BEES postgrad wins Science for All
Thu, 21 Mar 2013
Fergus McAuliffe, postgraduate student in the School of BEES is the winner of the 9th UCC Science for All competition which took place last night with his presentation “Soak it Up: Getting Trees to do the Dirty Work “.
Fergus explained his research on developing a zero-discharge wastewater treatment using willow trees. While wastewater contains high levels of contaminants that can be harmful to humans and the environment, these contaminants are the perfect source for willow trees which thrive in Ireland. This research will result in a sustainable means for wastewater treatment, which will be of great interest to the many septic tank owners who may fail inspection.
Fergus' work is supervised by Prof. Peter Jones and Dr. Padraig Whelan at the School of BEES.
Communicating scientific research in an easily understandable manner to a lay audience is the aim of Science for All, the UCC postgraduate student public presentation competition.
This year’s competition, also included presentations on “mining” the genes of gut bacteria, understanding leukemia, abdominal pain in Irritable Bowel Syndrome and the impact of dietary fat on gut bacteria and obesity.
The panel of judges for the Final was chaired by Ms Anne Marie O’Sullivan, H+A Marketing+PR and also included Mr John Dolan, Features Editor, Evening Echo, Mr Trevor Holmes, Vice President for External Relations, UCC and Dr Julie O’Donovan, Cork Maths Centre and winner Science for All and Science Speak (2009). Before presenting the award, Ms O’Sullivan congratulated all the students on the high quality of their presentations and praised them for how well they communicated their research to the large lay audience who attended.
The competition, now in its 9th year, is organised jointly by the College of Science, Engineering and Food Science and the Alimentary Pharmabiotic Centre, UCC and forms part of a postgraduate module in Science Communication and Outreach (PG6014).

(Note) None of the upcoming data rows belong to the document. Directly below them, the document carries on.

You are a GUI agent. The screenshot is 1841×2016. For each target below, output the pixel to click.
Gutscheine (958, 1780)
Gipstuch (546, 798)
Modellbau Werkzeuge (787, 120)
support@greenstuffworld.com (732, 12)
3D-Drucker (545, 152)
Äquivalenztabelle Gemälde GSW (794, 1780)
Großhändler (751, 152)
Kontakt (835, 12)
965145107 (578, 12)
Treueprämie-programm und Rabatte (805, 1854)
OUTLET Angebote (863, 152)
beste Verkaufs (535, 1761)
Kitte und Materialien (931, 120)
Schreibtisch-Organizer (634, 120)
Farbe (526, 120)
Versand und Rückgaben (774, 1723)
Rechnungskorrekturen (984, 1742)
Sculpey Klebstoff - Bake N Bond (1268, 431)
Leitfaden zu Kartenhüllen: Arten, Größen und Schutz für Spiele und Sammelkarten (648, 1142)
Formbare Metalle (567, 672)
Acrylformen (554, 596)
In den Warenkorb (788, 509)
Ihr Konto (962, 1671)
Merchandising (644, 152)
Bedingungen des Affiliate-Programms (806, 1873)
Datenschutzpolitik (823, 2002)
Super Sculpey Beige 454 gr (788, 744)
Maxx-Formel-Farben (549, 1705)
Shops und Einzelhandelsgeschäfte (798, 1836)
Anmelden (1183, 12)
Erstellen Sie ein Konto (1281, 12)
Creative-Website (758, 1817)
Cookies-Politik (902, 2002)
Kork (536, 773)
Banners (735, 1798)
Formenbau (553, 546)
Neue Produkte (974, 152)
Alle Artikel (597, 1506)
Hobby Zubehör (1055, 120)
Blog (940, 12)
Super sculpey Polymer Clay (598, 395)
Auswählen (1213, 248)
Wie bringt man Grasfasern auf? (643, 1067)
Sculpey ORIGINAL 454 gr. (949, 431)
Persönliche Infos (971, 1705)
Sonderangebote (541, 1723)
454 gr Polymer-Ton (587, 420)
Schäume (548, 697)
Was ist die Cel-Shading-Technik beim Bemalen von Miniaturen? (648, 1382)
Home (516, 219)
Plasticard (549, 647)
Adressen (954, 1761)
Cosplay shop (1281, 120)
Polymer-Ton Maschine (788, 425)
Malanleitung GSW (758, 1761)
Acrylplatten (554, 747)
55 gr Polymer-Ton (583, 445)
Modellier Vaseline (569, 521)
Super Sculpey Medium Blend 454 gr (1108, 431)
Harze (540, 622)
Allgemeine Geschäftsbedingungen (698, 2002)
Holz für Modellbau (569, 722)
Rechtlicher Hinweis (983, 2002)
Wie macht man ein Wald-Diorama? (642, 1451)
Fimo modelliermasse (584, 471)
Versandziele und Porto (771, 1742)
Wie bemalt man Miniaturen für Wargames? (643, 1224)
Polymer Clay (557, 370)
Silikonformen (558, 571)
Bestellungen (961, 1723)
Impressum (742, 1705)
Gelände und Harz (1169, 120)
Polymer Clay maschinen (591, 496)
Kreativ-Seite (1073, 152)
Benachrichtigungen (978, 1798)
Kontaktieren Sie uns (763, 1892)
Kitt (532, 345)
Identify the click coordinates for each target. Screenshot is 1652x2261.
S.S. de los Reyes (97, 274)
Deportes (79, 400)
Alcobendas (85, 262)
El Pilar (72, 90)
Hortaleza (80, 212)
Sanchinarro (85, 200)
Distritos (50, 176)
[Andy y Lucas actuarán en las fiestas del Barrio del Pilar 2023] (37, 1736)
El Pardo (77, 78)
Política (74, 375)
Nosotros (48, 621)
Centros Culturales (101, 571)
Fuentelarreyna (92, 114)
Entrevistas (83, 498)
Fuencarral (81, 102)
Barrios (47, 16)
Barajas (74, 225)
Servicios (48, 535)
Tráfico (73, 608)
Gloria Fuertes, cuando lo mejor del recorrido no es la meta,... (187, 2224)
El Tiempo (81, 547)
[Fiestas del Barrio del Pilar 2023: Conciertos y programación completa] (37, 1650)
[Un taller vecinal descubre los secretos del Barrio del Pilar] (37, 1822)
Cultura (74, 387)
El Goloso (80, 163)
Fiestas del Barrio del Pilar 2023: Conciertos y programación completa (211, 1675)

Full text of Fergus' abstract for the Science for All competition:
Soak It Up: Getting trees to do the dirty work
In Ireland it rains – a lot. With all of this rainfall, how is it that sometimes we can run short of clean drinking water?
The reason is that we use water in many ways. Not only do we use water for drinking; we also use it to get rid of our wastes from sinks and toilets. Each of us produces 150 litres of wastewater per day. Every day across Ireland 84 Olympic-sized swimming pools of wastewater leave our homes and enter treatment systems e.g. septic tanks. It is very important that all of this wastewater is cleaned properly by the treatment systems.
Unfortunately, adequate wastewater treatment does not always occur. There are many areas of Ireland where the treatment systems do not work properly. This is often due to poor soil conditions. Poorly treated wastewater can then contaminate local drinking water supply.
How do I get trees to do the dirty work? My research focusses on a sustainable means for wastewater treatment through using willow trees. While wastewater contains high levels of contaminants that can be harmful to humans and the environment, these contaminants are the perfect food source for willow trees. As the trees grow the wastewater is used up i.e. “Soak It Up”.
I am developing a zero-discharge willow system. The “zero-discharge” part means that there is no wastewater left over at the end. As there is no wastewater leaving the willow system, the risk of polluting drinking water supply and the environment is much reduced.